Homily for the Solemn Celebration of the Passion of the Lord Year C 2019 at St Patrick’s Cathedral, Parramatta, 19 April 2019
“A new commandment I give to you: that you love one another as I have loved you”
Brothers and sisters,
These words of our Lord, which we heard last night in the celebration of the Maundy Thursday come to perfect fulfilment today as we commemorate his passion and death on the cross.
The command to love God and neighbour, of course, was not new. It had been the core teaching of Judaism. But it was the way Jesus lived it out that had the wedge of newness.
Throughout his ministry, we can see the difference between the way he exemplified love and the way those trained in “the old school” did. In his embrace of the most vulnerable, despised and marginalised, Jesus presented a whole new way of seeing, acting and relating. He embodied the God who loves without limits and empowers wounded humanity for a life of grace and dignity.

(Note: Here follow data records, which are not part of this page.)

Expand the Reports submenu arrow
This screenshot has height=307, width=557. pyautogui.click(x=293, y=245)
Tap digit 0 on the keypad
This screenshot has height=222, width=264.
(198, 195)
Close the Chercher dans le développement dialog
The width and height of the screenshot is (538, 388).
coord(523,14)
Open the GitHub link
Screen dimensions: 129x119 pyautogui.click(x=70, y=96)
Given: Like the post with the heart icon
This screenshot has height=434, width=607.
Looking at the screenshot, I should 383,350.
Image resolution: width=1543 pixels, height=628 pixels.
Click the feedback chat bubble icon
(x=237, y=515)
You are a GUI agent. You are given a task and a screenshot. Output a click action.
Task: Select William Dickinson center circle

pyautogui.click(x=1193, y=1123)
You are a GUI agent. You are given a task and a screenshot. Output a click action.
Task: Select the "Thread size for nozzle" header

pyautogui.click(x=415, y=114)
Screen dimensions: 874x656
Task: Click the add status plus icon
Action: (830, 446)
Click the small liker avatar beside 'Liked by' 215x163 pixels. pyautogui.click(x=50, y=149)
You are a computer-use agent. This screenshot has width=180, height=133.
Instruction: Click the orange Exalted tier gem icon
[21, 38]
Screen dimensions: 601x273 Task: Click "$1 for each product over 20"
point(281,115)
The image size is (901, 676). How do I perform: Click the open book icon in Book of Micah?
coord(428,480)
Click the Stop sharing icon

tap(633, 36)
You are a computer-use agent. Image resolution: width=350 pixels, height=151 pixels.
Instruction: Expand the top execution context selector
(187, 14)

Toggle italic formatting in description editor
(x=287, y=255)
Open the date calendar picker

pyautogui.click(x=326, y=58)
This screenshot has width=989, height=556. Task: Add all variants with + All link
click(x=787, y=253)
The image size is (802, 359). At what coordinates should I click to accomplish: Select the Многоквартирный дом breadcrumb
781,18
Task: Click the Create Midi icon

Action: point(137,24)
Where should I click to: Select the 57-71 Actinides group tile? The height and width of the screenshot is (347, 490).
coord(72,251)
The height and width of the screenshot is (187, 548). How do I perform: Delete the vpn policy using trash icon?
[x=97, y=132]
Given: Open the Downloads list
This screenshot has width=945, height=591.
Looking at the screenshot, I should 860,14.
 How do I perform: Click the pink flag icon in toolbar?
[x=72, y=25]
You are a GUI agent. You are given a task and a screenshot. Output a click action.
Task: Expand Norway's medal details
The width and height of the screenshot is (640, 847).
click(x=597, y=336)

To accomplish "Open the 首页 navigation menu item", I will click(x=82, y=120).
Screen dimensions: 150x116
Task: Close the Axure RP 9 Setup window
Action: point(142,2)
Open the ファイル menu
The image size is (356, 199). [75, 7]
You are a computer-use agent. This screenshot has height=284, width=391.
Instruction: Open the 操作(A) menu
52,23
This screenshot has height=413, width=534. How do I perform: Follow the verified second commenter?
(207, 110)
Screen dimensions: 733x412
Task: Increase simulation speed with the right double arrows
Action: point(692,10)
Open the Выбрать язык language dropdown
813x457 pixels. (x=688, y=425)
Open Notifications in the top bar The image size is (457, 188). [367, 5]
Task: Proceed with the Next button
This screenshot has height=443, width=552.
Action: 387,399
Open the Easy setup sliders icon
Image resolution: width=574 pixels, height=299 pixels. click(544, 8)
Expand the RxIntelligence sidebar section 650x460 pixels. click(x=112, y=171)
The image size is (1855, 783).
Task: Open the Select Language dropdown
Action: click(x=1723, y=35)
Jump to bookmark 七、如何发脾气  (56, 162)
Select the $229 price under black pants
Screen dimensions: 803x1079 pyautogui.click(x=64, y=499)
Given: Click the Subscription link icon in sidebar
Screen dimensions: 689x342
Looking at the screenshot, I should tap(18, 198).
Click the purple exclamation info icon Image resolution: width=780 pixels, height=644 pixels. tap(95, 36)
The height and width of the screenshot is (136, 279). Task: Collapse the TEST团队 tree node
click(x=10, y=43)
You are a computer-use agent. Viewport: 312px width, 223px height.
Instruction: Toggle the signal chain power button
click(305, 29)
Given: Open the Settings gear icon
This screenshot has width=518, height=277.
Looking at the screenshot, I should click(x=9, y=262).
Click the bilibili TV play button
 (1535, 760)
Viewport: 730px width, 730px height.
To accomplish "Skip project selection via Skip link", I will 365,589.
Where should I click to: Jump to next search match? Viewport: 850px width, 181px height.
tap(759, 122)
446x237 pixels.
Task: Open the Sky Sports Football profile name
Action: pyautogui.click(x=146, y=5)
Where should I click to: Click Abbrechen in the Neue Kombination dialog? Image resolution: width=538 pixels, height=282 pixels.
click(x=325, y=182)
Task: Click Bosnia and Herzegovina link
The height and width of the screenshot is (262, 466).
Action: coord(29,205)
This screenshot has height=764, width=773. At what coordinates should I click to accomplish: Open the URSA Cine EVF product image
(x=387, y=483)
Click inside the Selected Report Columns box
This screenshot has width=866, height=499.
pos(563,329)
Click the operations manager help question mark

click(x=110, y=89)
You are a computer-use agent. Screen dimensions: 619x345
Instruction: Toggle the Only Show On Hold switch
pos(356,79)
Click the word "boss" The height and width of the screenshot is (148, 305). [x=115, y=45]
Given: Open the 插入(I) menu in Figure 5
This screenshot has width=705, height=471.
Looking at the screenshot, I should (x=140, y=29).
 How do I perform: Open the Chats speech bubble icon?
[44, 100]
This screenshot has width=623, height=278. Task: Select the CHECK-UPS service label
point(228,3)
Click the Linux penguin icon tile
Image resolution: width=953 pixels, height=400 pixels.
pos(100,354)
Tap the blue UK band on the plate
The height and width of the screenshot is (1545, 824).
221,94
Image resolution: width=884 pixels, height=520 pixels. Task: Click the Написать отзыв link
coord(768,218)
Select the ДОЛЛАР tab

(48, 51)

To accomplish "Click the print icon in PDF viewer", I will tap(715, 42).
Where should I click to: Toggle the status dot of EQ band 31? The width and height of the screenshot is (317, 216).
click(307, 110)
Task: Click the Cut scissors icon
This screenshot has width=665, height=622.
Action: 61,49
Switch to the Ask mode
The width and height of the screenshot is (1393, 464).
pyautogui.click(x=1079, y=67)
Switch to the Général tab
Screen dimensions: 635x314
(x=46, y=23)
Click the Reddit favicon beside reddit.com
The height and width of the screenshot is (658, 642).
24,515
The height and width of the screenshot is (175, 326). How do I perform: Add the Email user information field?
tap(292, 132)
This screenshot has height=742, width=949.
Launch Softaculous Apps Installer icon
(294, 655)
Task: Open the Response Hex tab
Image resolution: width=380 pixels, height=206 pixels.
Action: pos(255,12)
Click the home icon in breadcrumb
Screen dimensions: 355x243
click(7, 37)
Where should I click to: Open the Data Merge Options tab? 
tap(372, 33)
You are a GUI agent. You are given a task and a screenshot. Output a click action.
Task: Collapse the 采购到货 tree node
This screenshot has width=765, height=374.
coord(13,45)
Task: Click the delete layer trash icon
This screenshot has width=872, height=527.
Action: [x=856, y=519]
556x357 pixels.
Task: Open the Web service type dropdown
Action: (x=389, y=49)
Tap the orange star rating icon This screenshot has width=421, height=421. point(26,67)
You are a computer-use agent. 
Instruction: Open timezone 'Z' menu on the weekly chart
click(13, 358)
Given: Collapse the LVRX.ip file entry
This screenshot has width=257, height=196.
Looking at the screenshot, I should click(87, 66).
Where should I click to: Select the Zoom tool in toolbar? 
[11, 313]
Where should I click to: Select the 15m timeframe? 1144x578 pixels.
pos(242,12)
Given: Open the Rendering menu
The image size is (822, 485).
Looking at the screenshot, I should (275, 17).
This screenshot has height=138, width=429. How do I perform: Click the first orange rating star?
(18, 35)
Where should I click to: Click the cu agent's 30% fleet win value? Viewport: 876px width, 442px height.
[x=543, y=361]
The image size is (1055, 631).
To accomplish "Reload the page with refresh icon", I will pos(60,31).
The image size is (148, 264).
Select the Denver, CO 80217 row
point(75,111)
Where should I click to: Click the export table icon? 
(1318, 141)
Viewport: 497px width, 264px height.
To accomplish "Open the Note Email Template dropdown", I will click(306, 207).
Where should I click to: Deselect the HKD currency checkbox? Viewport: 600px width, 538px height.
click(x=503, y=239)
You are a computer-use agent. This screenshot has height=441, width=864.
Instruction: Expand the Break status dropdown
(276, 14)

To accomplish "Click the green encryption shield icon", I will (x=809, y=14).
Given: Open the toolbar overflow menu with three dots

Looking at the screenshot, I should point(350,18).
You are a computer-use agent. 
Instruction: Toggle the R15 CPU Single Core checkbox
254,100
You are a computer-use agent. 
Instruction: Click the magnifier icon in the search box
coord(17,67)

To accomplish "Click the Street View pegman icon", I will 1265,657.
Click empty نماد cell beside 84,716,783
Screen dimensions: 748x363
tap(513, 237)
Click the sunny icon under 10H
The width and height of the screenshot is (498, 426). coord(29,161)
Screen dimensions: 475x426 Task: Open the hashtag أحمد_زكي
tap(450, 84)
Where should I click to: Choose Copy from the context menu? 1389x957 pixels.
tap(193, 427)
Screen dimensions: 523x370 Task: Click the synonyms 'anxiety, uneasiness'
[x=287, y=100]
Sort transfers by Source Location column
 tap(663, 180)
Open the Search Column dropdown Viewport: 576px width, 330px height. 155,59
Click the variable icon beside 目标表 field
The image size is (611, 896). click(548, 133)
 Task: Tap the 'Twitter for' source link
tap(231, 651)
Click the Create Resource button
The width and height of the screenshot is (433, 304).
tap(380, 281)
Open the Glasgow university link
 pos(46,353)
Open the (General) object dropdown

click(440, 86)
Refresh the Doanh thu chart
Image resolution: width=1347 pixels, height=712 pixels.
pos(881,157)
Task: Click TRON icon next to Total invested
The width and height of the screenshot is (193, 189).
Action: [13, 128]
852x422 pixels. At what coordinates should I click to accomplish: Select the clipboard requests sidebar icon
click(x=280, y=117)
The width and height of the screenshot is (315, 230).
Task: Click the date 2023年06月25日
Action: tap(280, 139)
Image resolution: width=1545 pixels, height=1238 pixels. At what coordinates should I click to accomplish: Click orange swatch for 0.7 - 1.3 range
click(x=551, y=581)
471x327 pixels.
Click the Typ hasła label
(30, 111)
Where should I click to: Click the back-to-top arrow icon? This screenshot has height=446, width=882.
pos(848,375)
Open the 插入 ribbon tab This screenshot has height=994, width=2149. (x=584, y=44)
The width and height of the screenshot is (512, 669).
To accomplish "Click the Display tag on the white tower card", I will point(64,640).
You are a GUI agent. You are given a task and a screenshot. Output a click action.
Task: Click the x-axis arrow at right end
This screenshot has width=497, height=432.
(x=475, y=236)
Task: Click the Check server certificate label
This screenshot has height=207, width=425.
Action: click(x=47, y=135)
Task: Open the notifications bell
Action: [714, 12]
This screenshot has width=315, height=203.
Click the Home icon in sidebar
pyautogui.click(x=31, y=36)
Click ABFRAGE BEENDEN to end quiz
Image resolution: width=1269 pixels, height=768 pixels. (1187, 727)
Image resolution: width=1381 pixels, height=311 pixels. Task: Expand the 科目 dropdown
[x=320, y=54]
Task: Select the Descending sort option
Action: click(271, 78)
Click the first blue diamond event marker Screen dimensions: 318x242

It was the cross, however, that gave perfect expression to the radical newness of the commandment of love. By his passion and death, he made good the prophecy of the Suffering Servant – one who resisted all forms of evil and totally faithful to God’s purpose for him.
He became the seed of a new humanity, founded on a new law of love, people who succeed, not by their own power, but by power of the love of God.
There lies the Good News.
Even though the passion story ends with the cry of abandonment, Jesus shows us that the cross, suffered for the sake of others has transformative power. It enables us to enter into communion with the God of love and to flourish the life of others.
As we gather on this Good Friday, we are challenged to follow the example of Christ even at the cost of our own comfort, privilege and power.
If we are to be faithful to his memory, this commemoration of the Passion commits us to live out his command to love with radical newness.
Jesus did not follow the script of the empire. He came as a poor and humble servant in order to minister at the thresholds of human vulnerability. He exposed the status quo as being short of God’s vision for a human society.
We therefore must examine our own attitudes and the conventions of the day in relation to the treatment of the poor, the powerless and the marginalised of our time.
As Christians, we have an opportunity in the upcoming election where we must put the command to serve and to love one another and especially the most vulnerable among us at the heart of our society.
We must bring the Christian inspired values of decency, fairness, justice, compassion, openness in public discourse and policy against fear, indifference and hardness of the heart.
Good Friday also gives us a glimpse of the triumph of love over hatred and life over death. It was not evil that had the upper hand. It was God’s unflinching fidelity, his unconditional love in Jesus that brought about this triumph.
We, therefore, stand united with one another, with men and women of good will in working for the coming of the Kingdom.
We stand united with Pope Francis who has challenged us to replace indifference with compassion, ignorance with respect and suspicion with love.
In this time of devastation, we must seek to rebuild, renew and reimagine the Church. We do so by following Jesus’ footsteps: to leave the security of its status, to accompany the most vulnerable, to minister at the liminal and precarious places of extreme human vulnerability, to empower all people to live life more fully.
Only by standing on the side of the powerless and the vulnerable, only by living authentically the call to poverty, simplicity and humility can our voice be credible and our trust regained.
As we venerate the cross, let us live by its wisdom and power.
May we be strengthened to walk humbly in the footsteps of the Master, who “through suffering who became the source of our salvation.”